Short problem 1 => Condense the paragraph of the Zellner article that begins "David and Nathan Zellner started making films" into a short bulleted list that keeps its main facts.

Supplied text =>
Posted in: by Sean Axmaker, Contributors, Interviews

Treasure Hunting with the Zellners

‘Kumiko, the Treasure Hunter’

David and Nathan Zellner started making films together when they were kids, acting in their own home movies shot on camcorder. “I think that’s what first got is interested in making films is wanting to perform,” says David, director and co-star of their new feature Kumiko, the Treasure Hunter. It premiered at the 2014 Sundance Film Festival (where it won a Special Jury Prize for the score by The Octopus Project), was picked up for distribution by Amplify and has made stops at Fantasia and Nextfest this summer. It’s not their first feature—they’ve made four previous feature-length productions if you count a film they made right out college (it’s not available and they don’t even include it on IMDb), and that doesn’t take into account the many short films they’ve made in between—but it is poised to be their break-out film. Based on an urban legend of a Japanese woman who traveled to Minnesota to find the money buried in the snow at the end of Fargo (believing it to be “a true story” as the opening of the film insists), Kumiko, the Treasure Hunter is funny, wry, sweet, and engagingly offbeat, a lovely little character piece that embraces the eccentricities of its characters without ridiculing them.

Short problem 2 => Lay out the lines of the listing as a Markdown table with the columns "No." and "Line," starting at the line that contains "Open Android Magazine - WP bookmark" and running through the end of the listing, both ends included. Skip blank lines and leave the pictures out.

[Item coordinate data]
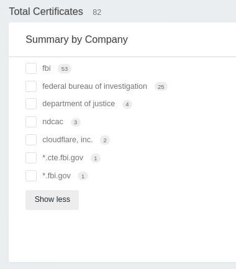The height and width of the screenshot is (269, 236).
Task: Select the ndcac checkbox
Action: [x=31, y=122]
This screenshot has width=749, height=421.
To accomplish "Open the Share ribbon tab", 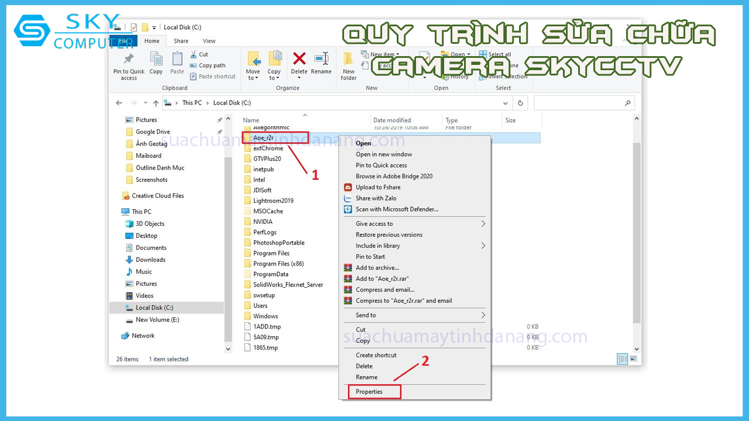I will pos(181,41).
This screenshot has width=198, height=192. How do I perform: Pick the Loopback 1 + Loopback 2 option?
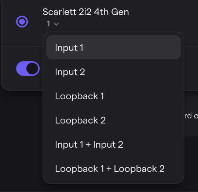[113, 169]
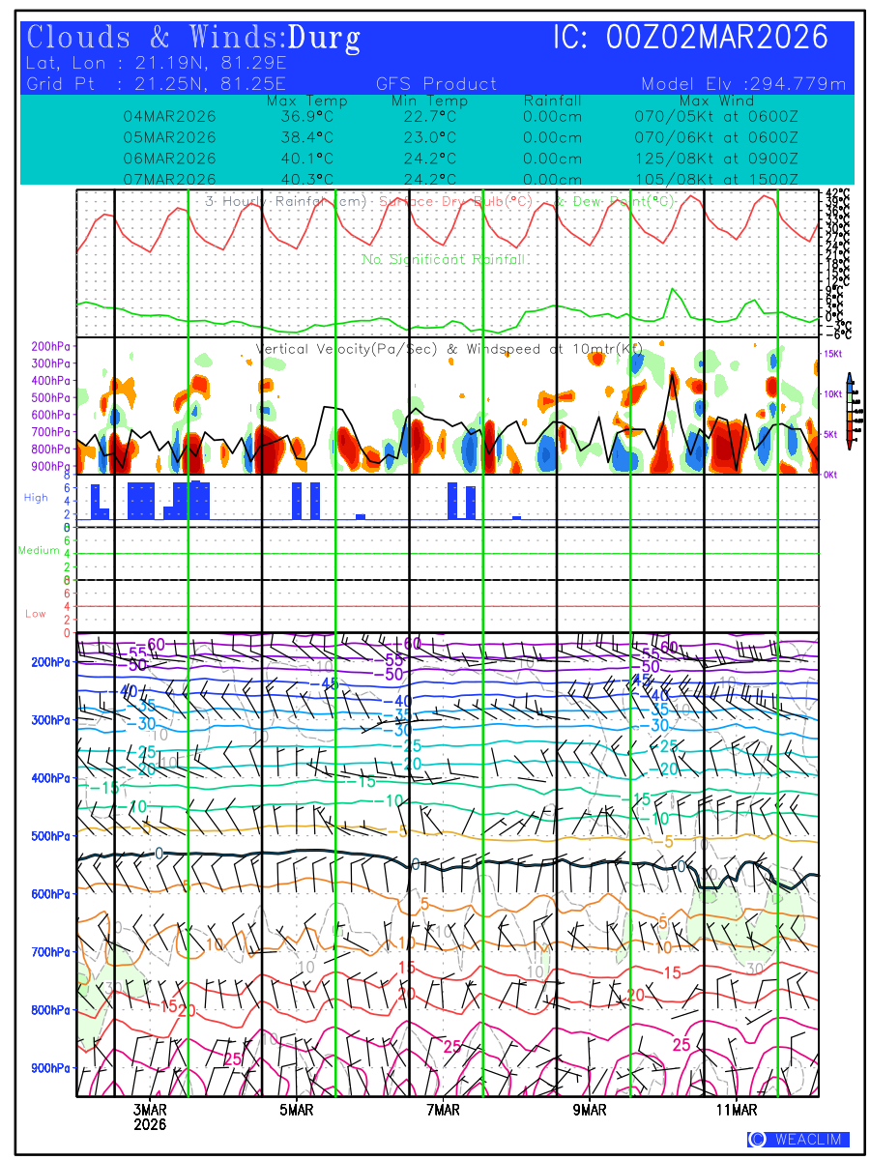This screenshot has height=1160, width=870.
Task: Click the 'GFS Product' label in header
Action: point(436,84)
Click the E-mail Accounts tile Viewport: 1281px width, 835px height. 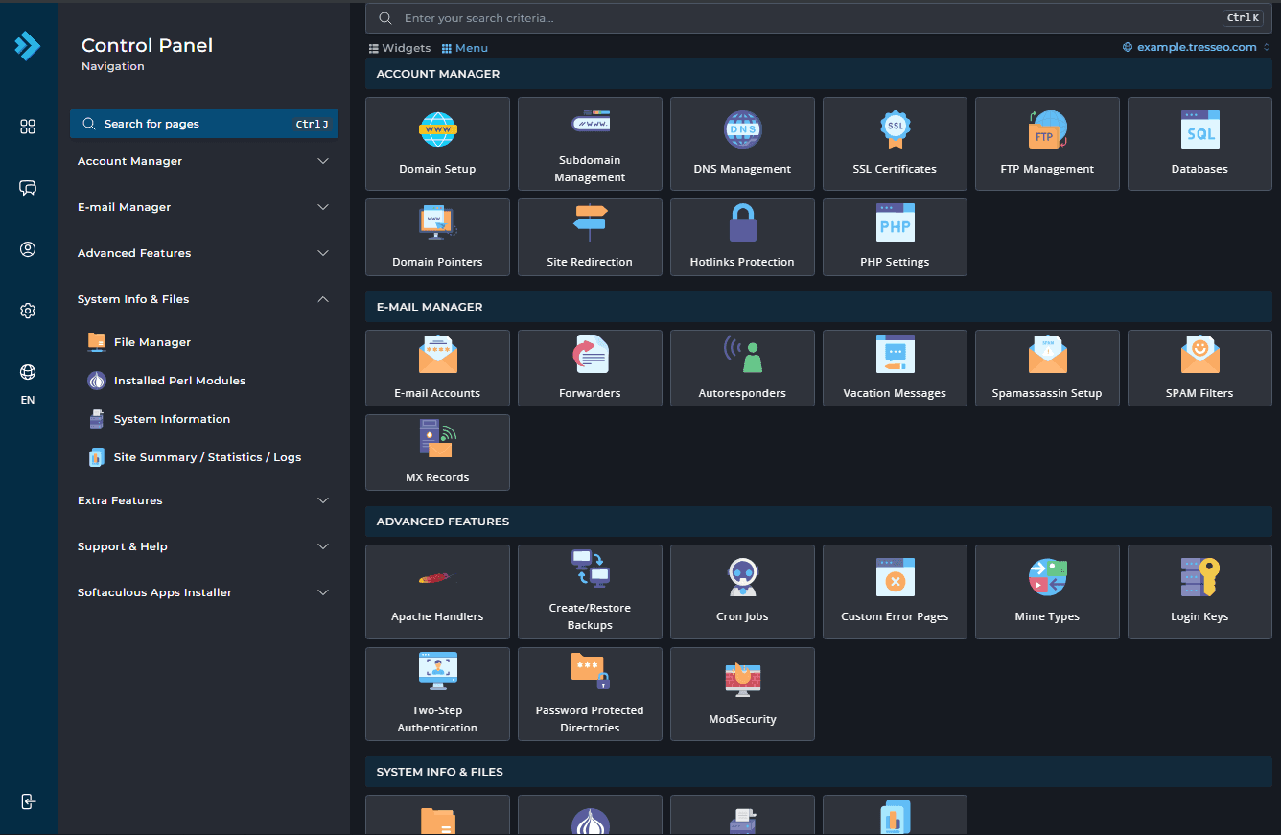[x=437, y=368]
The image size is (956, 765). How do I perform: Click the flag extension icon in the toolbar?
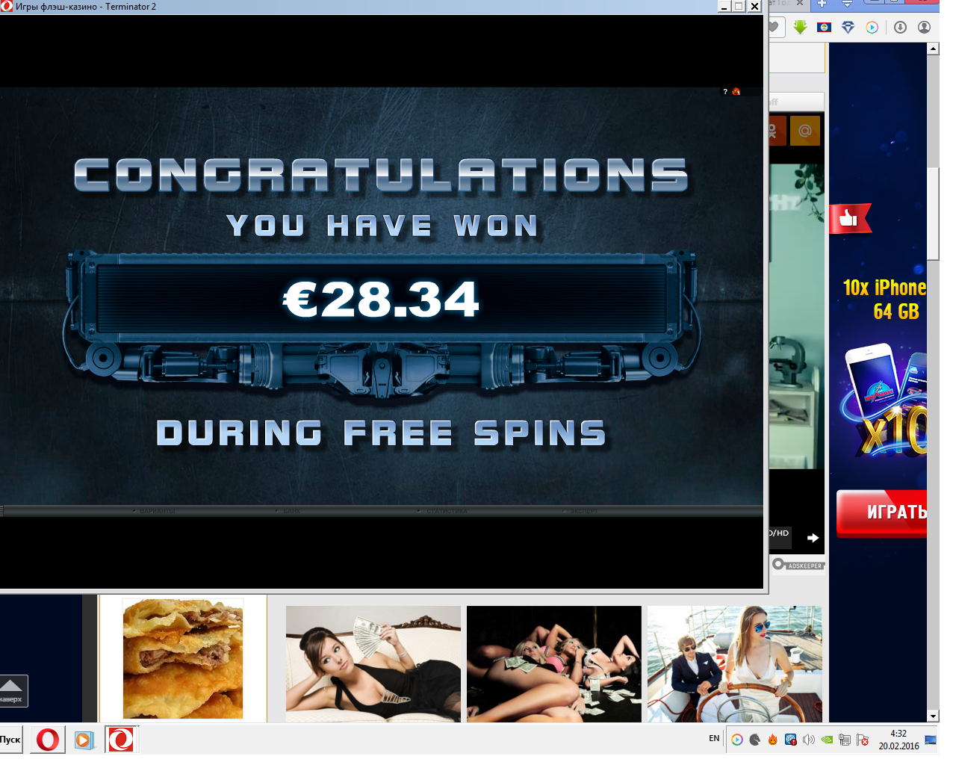coord(824,28)
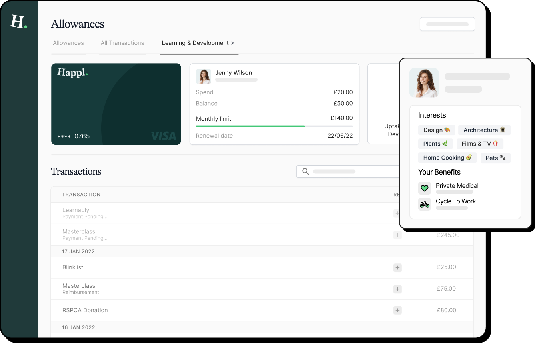Click the Architecture interest with building emoji
535x343 pixels.
coord(484,130)

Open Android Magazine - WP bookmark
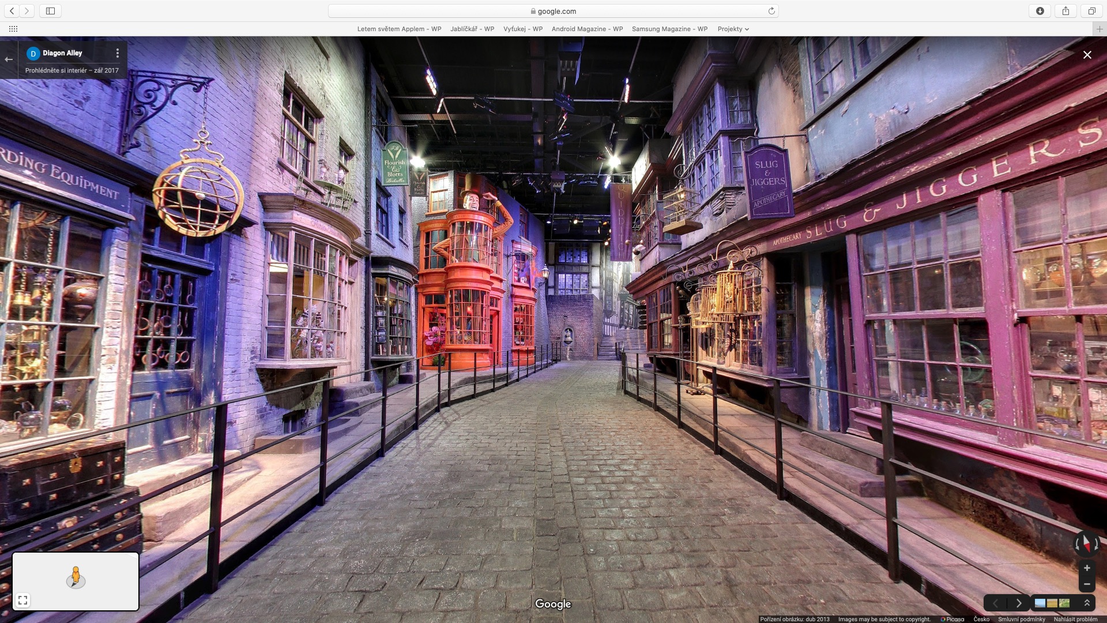click(587, 29)
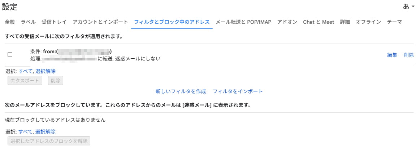
Task: Click すべて under the filter list
Action: (x=25, y=71)
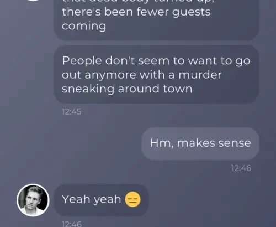Image resolution: width=276 pixels, height=227 pixels.
Task: Click the 12:46 timestamp below "Yeah yeah"
Action: pyautogui.click(x=72, y=224)
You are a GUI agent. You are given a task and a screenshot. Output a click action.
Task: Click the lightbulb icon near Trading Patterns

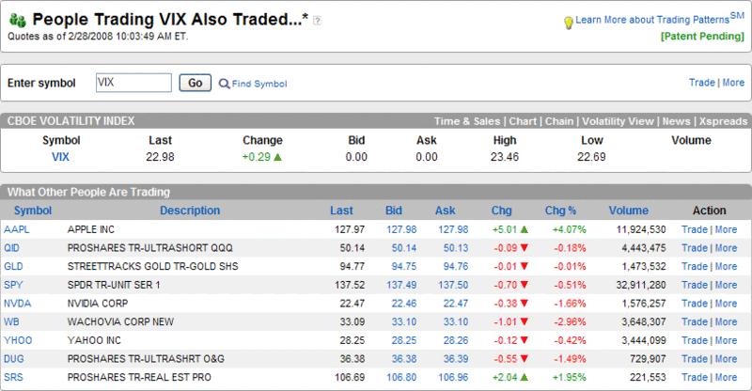[568, 23]
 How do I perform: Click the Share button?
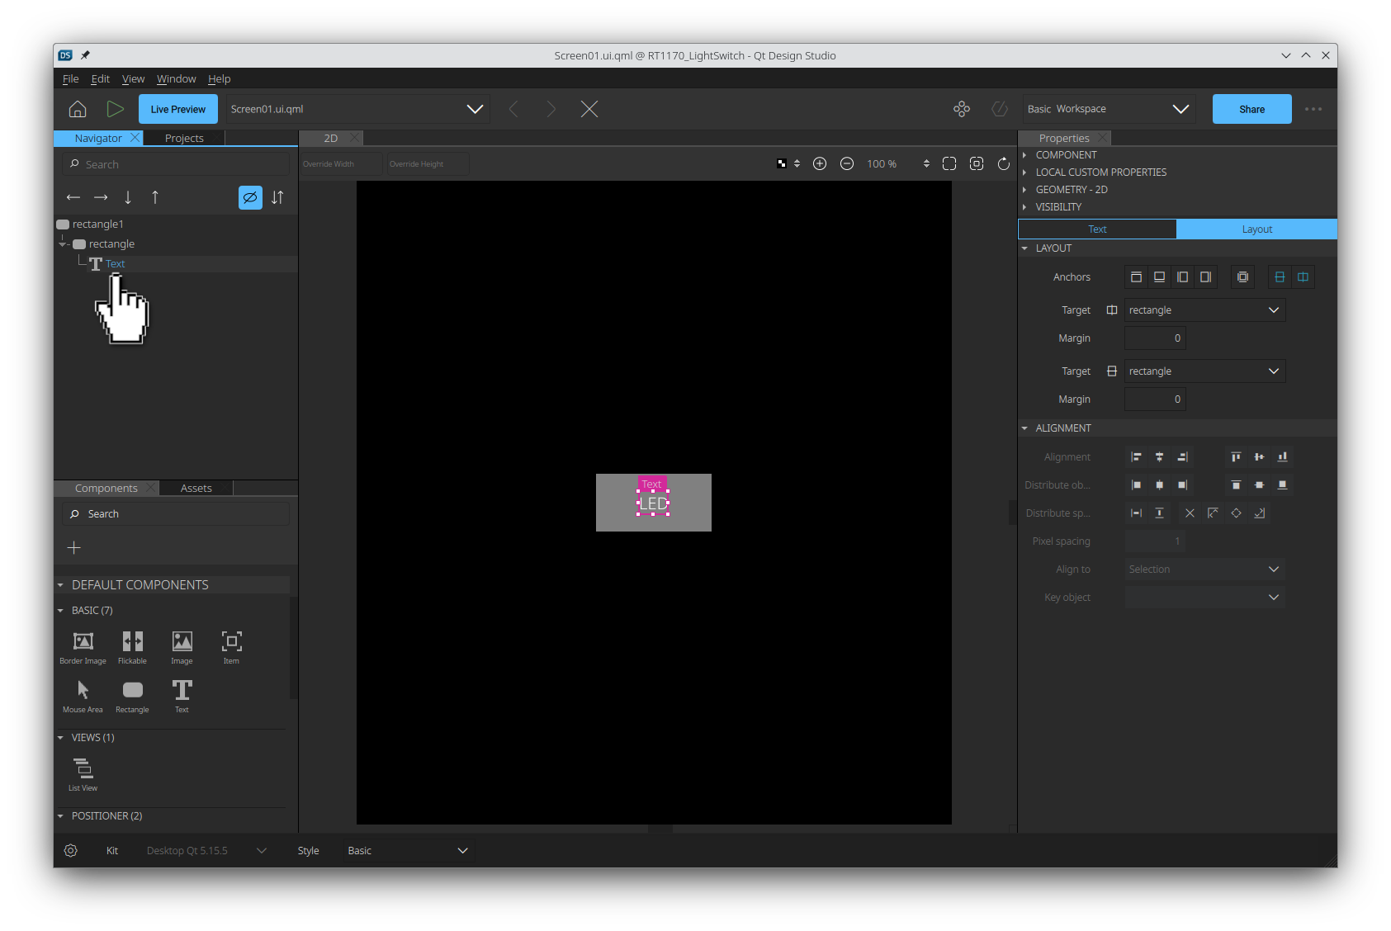[1251, 108]
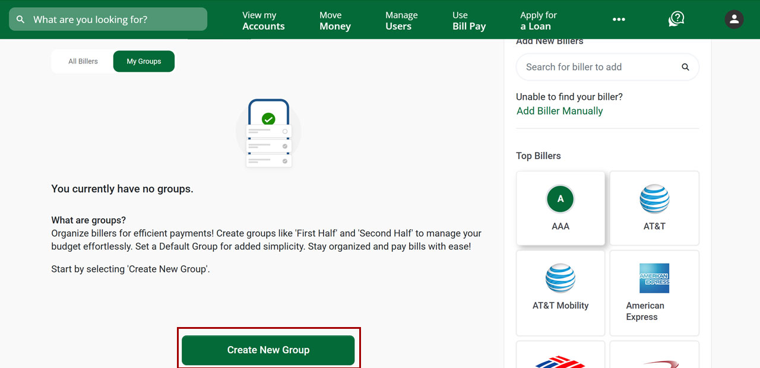Select the AAA biller logo
This screenshot has height=368, width=760.
click(560, 199)
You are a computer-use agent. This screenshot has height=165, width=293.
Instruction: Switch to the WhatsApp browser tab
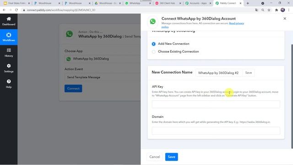coord(137,3)
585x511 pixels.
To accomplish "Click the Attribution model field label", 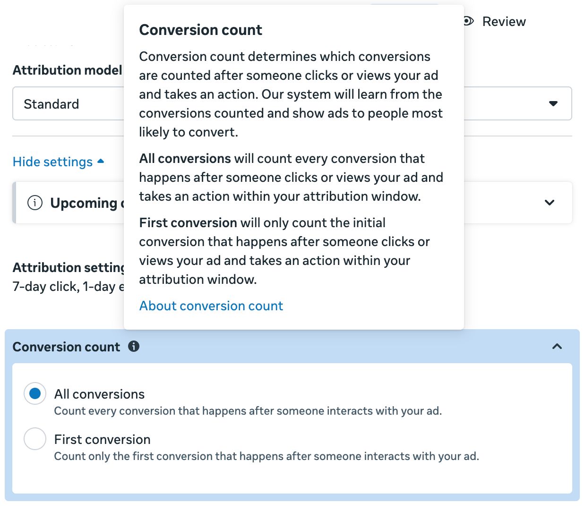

Task result 1 =>
- David and Nathan Zellner began making films as kids, acting in home movies shot on camcorder; David says wanting to perform first got them interested in filmmaking.
- Their new feature, Kumiko, the Treasure Hunter, is directed and co-starred in by David.
- It premiered at the 2014 Sundance Film Festival, where The Octopus Project's score won a Special Jury Prize.
- Amplify picked it up for distribution, and it has screened at Fantasia and Nextfest this summer.
- It is not their first feature. They have made four earlier feature-length productions, counting an unavailable film made right out of college that they leave off IMDb, plus many short films. It is poised to be their break-out film.
- The story is based on an urban legend about a Japanese woman who traveled to Minnesota to find the money buried in the snow at the end of Fargo, believing it was "a true story."
- The film is funny, wry, sweet, and offbeat, a character piece that embraces its characters' eccentricities without ridiculing them.

Task result 2 =>
| No. | Line |
|---|---|
| 1 | Open Android Magazine - WP bookmark |
| 2 | click(587, 29) |
| 3 | Task: Click すべて under the filter list |
| 4 | Action: (x=25, y=71) |
| 5 | Image resolution: width=276 pixels, height=227 pixels. |
| 6 | Task: Click the 12:46 timestamp below "Yeah yeah" |
| 7 | Action: pyautogui.click(x=72, y=224) |
| 8 | You are a GUI agent. You are given a task and a screenshot. Output a click action. |
| 9 | Task: Click the lightbulb icon near Trading Patterns |
| 10 | [568, 23] |
| 11 |  How do I perform: Click the Share button? |
| 12 | [1251, 108] |
| 13 | Select the AAA biller logo |
| 14 | This screenshot has height=368, width=760. |
| 15 | click(560, 199) |
| 16 | You are a computer-use agent. This screenshot has height=165, width=293. |
| 17 | Instruction: Switch to the WhatsApp browser tab |
| 18 | coord(137,3) |
| 19 | 585x511 pixels. |
| 20 | To accomplish "Click the Attribution model field label",  |